THE PROBLEM:
Duplicate the rows from the beginning through the line containing "click(x=205, y=214)", both ends included, and leave out the pictures.

EXERCISE DATA:

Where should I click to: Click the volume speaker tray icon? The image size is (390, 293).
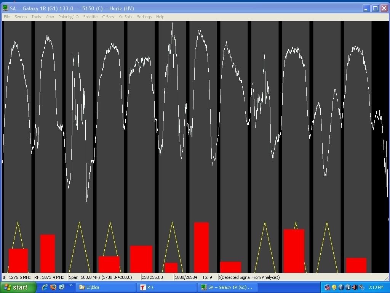[x=355, y=287]
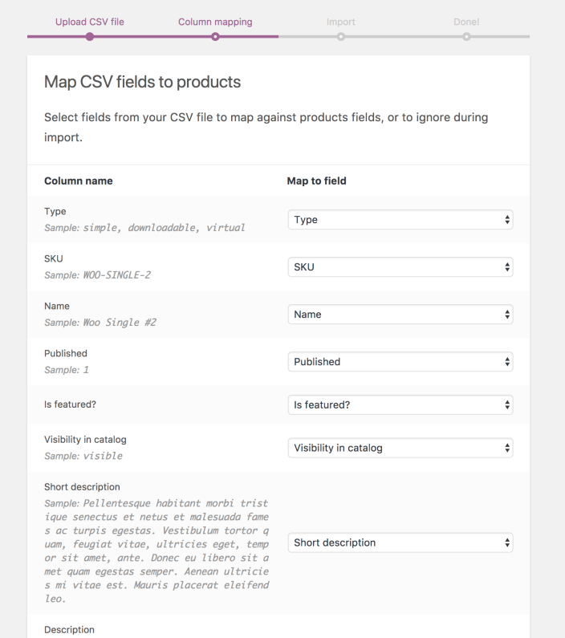Go to the Upload CSV file step
Viewport: 565px width, 638px height.
89,22
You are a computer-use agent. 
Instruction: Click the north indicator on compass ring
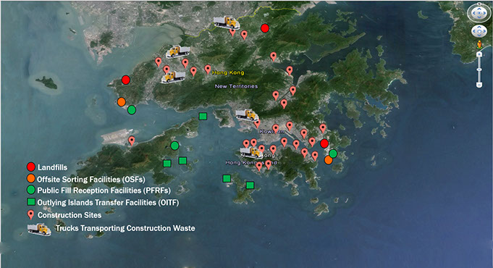[x=479, y=4]
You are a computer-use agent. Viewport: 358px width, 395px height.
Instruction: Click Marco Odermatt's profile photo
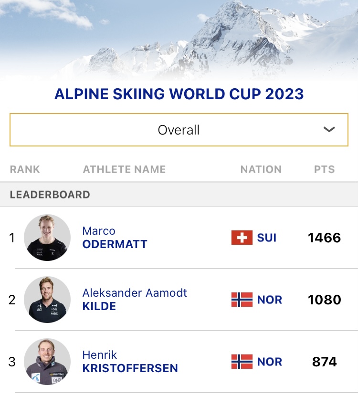tap(47, 238)
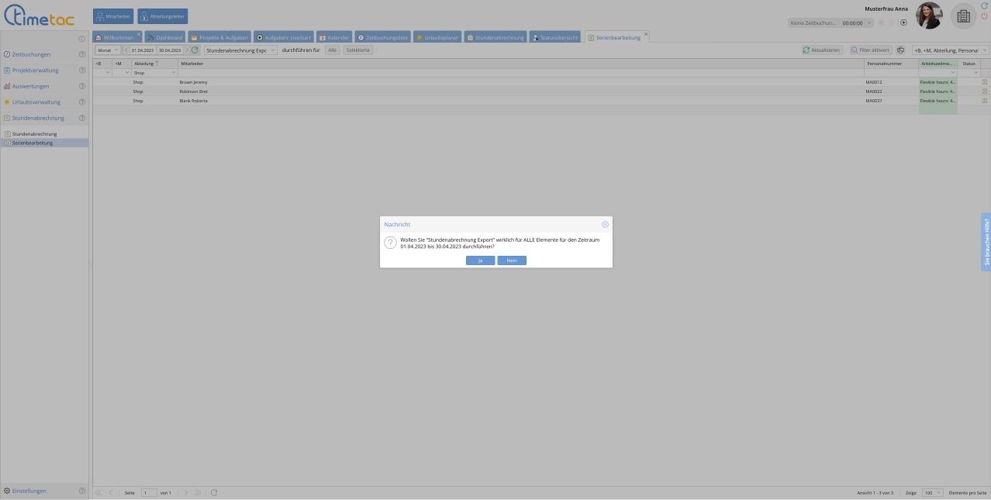Close the Nachricht dialog via X icon
The width and height of the screenshot is (991, 500).
tap(605, 224)
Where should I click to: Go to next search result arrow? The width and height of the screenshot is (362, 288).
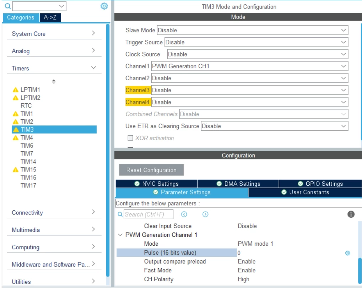click(x=205, y=214)
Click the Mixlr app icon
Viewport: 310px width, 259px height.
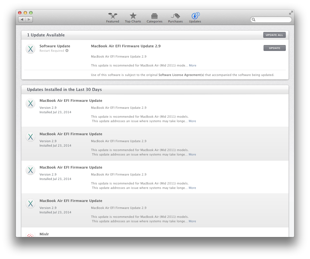[30, 235]
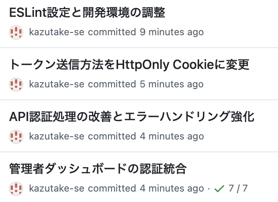The height and width of the screenshot is (202, 278).
Task: Click the green checkmark status icon
Action: click(x=219, y=188)
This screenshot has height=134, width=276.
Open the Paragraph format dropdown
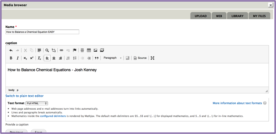[112, 58]
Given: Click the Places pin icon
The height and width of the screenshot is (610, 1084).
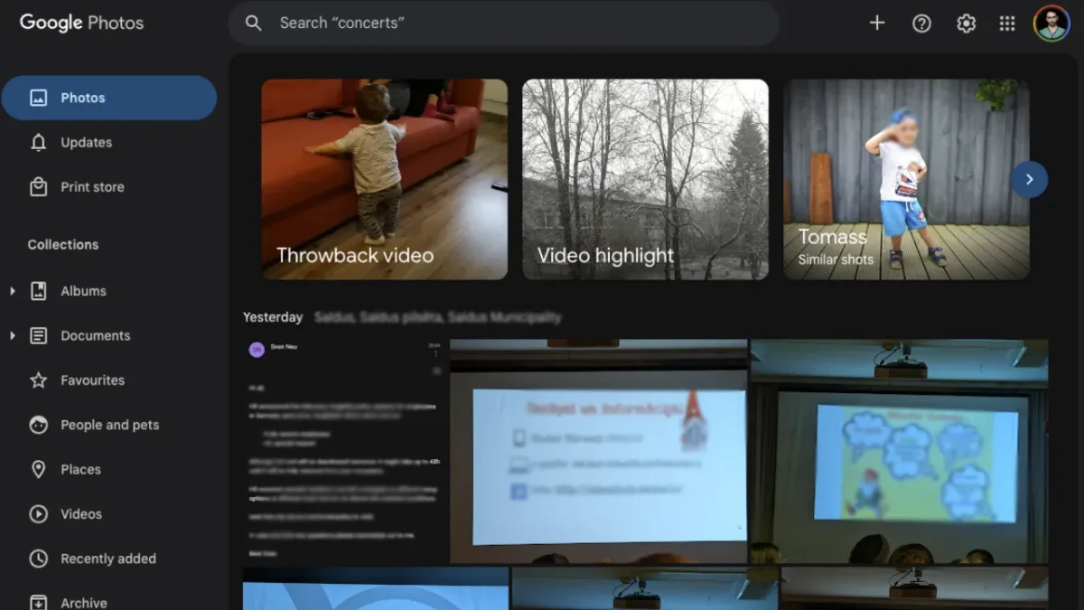Looking at the screenshot, I should point(38,470).
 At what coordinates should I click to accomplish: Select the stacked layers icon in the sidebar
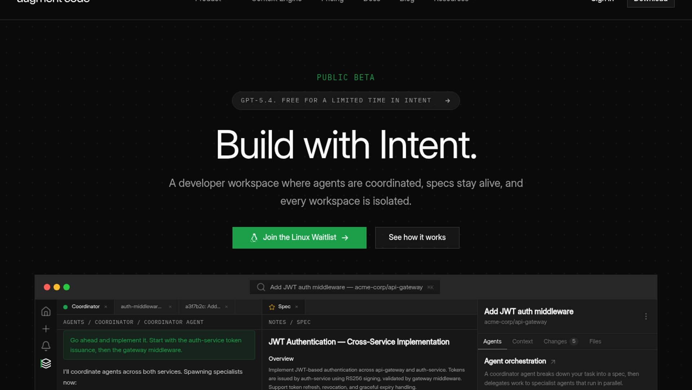coord(46,363)
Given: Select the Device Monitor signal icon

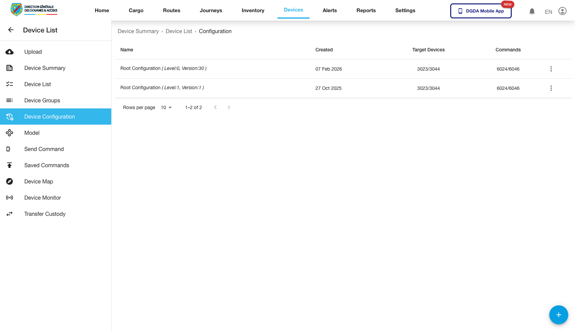Looking at the screenshot, I should [9, 198].
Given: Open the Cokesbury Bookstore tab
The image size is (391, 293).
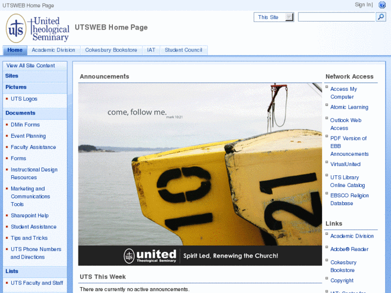Looking at the screenshot, I should tap(111, 50).
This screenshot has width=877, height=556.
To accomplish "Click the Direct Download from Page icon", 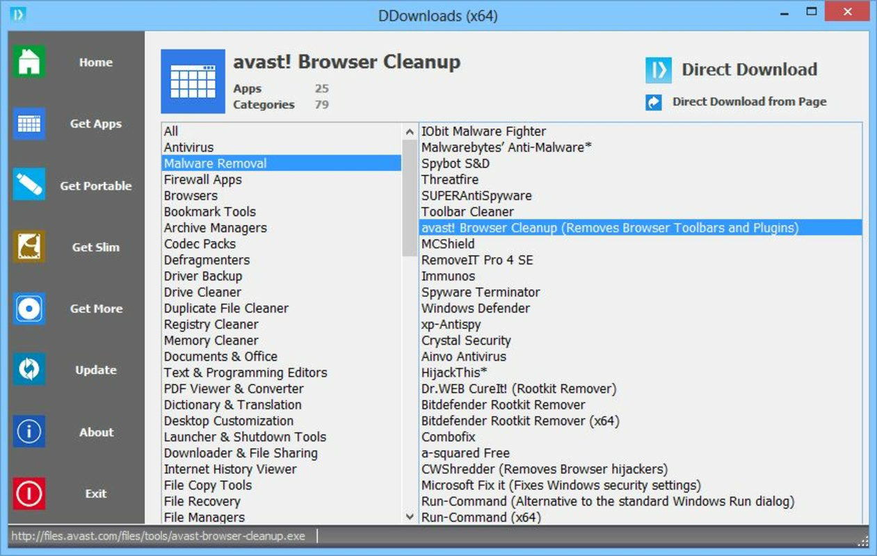I will coord(654,101).
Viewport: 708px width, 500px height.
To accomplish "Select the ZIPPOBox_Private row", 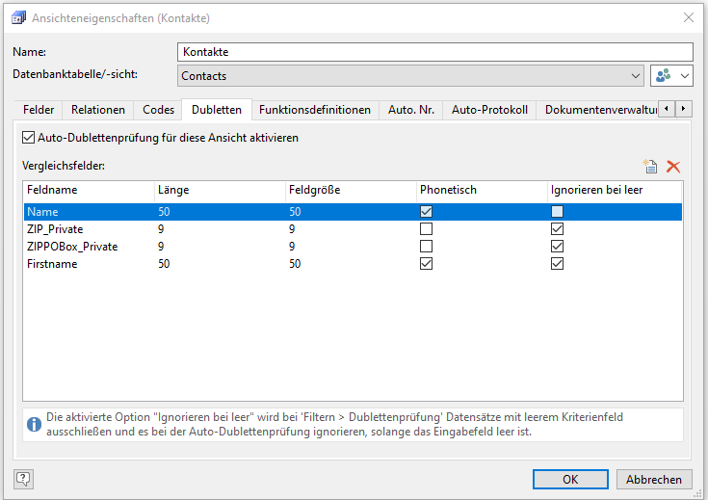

RESULT:
Where should I click to: Click the volume speaker tray icon? The image size is (390, 293).
[x=355, y=287]
Go to the Upload CSV file step
Viewport: 565px width, 638px height.
89,22
You are a computer-use agent. 
Instruction: Click the north indicator on compass ring
[x=479, y=4]
You are a computer-use agent. Viewport: 358px width, 395px height.
Instruction: Click Marco Odermatt's profile photo
tap(47, 238)
Close the Nachricht dialog via X icon
The width and height of the screenshot is (991, 500).
tap(605, 224)
Where should I click to: Go to next search result arrow? The width and height of the screenshot is (362, 288).
click(x=205, y=214)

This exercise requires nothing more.